Reputation: 90535
I have a lengthy script that tries to insert float values with quotes (ie. '15.6'
) in float fields using T-SQL.
I have reasons to believe this script works in its developer machine, but because of the quotes it fails on my SQL Server 2008.
Is there any way to configure my server to ignore those quotes when the column is numeric? That would be much easier than editing the script.
Upvotes: 5
Views: 63381
Reputation: 90535
It happens that the quoted values are automatically converted to numbers if required.
I didn't happened to me before because my machine was configured with a different decimal separator than the developers machine.
Now that I changed the Regional settings in the control panel, everything works.
Upvotes: 2
Reputation: 88062
I would suggest that you first check the revision levels between the two sql servers. The following worked just fine on two I tried; versions 10.0.2746 and 10.0.1600
/****** Object: Table [dbo].[TestTable] Script Date: 11/03/2010 14:48:11 ******/
SET ANSI_NULLS ON
GO
SET QUOTED_IDENTIFIER ON
GO
CREATE TABLE [dbo].[TestTable](
[test] [float] NOT NULL
) ON [PRIMARY]
GO
insert into TestTable(test) values ('15.6')
Upvotes: 1
Reputation: 65187
As gbn said, SQL Server sees anything in single quotes as a string.

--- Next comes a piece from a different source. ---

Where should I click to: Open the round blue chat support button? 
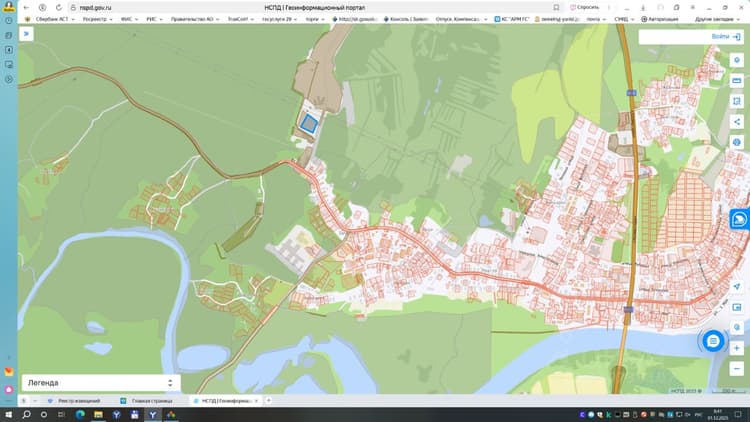click(x=713, y=341)
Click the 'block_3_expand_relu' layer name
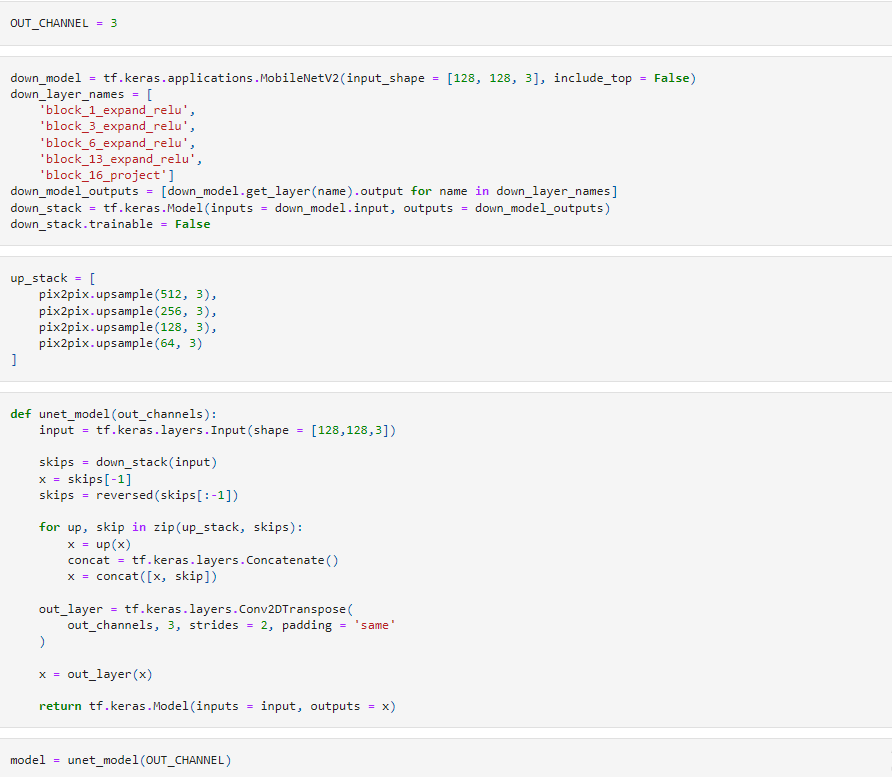This screenshot has width=892, height=777. (x=118, y=126)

An alternative (which will still involve changing the script but may be easier than removing the quotes) would be to perform a cast on it:
CAST('12.5' AS FLOAT)
...will return a float value you can use as you like.
Upvotes: 1
Reputation: 432421
No, the quotes means it isn't numeric: you'd have to change the script.
How does SQL Server know you really mean float?
I also doubt that it works on another SQL Server instance too.